5) Information on calamities – 55 percent of farmers received information on calamities almost every time whereas 36 percent received correct information occasionally.
Impact of National Monsoon Mission on Livestock Owners
Livestock owners undertake three practises:
- Modification of shed/shelter
- Vaccination against seasonal disease
- Fodder management
Also, Note –
- The NCAER report mentions that 76 percent of livestock owners use weather advisories and modify their practises mentioned above.
- Almost 96 percent of livestock owners were benefited using the weather advisories for the improvement of vaccination practises against seasonal diseases.
Candidates can also read National Livestock Mission on the linked page.
Impact of National Monsoon Mission on Fishermen
- Substantial reduction in the operational cost is a result of using Ocean State Forecast (OSF) – 82 percent fishermen are reported to have used weather forecasts before venturing into the sea for fishing.
- Empty trips avoided – 9606 empty trips have been avoided and Rs. 18.25 crores saved due to OSF advisories.
- Generation of additional fish catch – Fishermen benefitted from Potential Fishing Zone advisories (PFZ).

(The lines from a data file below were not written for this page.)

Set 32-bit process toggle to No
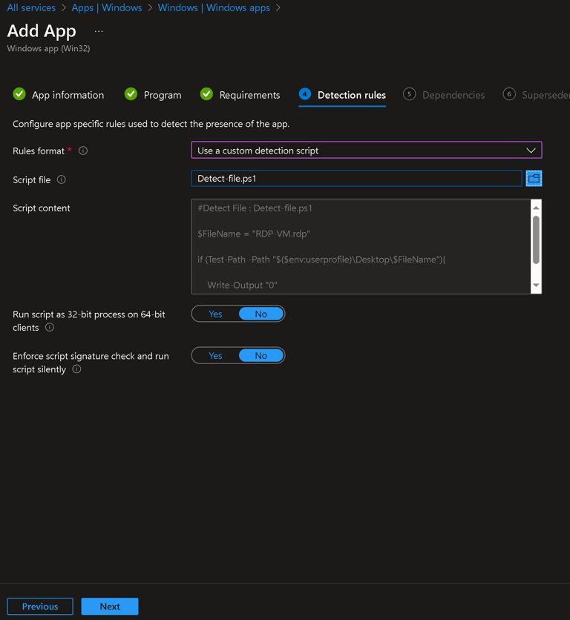 tap(261, 314)
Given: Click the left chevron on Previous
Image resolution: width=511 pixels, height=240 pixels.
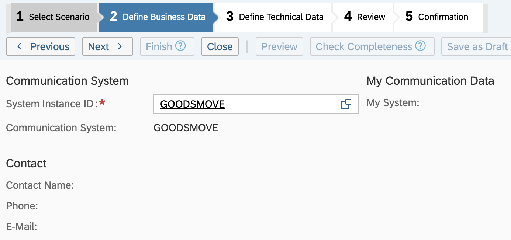Looking at the screenshot, I should pyautogui.click(x=20, y=46).
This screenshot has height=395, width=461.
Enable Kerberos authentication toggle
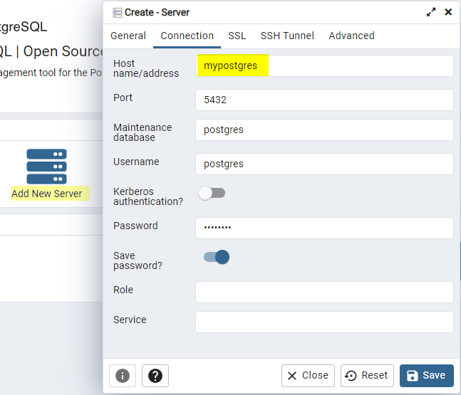coord(212,193)
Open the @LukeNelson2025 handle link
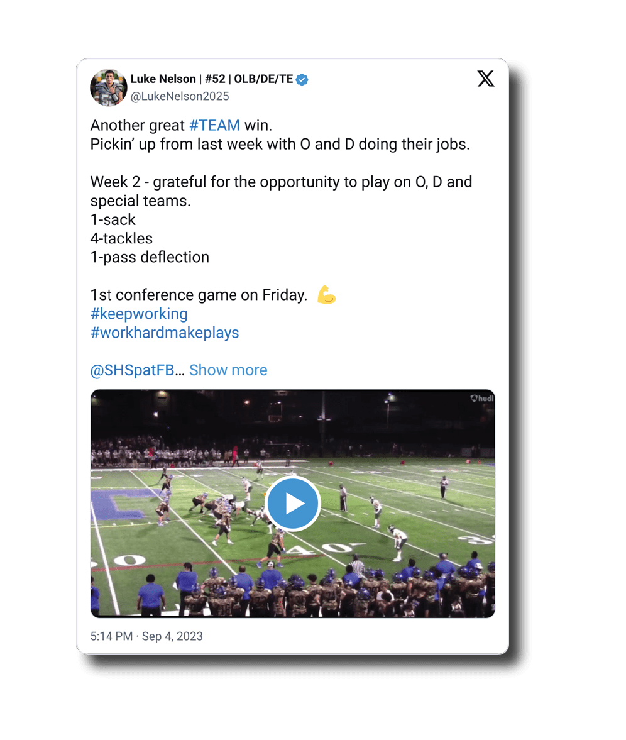The image size is (626, 740). point(180,96)
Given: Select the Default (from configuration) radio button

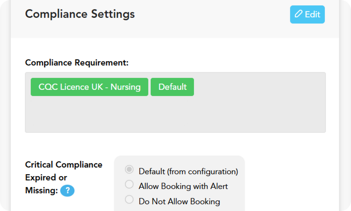Looking at the screenshot, I should pyautogui.click(x=129, y=170).
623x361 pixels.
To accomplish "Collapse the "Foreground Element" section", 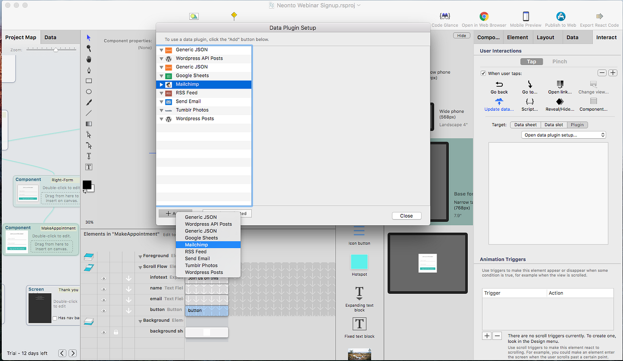I will click(139, 257).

- 97 percent of those fishermen who were surveyed by the NCAER is reported to receive timely information on floods and cyclones, which helped them minimize their losses. (For information on cyclones, check the linked article.)
Achievements of National Monsoon Mission
- Seasonal prediction model is developed for monsoon at a very high resolution of 38 kms.
- Extended range prediction systems are developed for dry/wet spells, heat/cold waves etc.
- Very high resolution ensemble prediction system is developed at 12 kms in the short and medium range (up to 8 to 10 days) useful for extreme weather prediction.
- The mission used high performance computing (HPC) capability from 1 Petaflops to 10 Petaflops. Two HPC facilities are established at MoES institutes:
- Pratyush (4 Petaflops) at IITM
- Mihir (2.8 Petaflops) at NCMRWF, Noida
- “Unified Model” that is inspired by the UK Met Office has been developed for high resolution short range and medium range forecasts.
- Global Ocean Data Assimilation System (GODAS) observations used to develop data assimilation systems.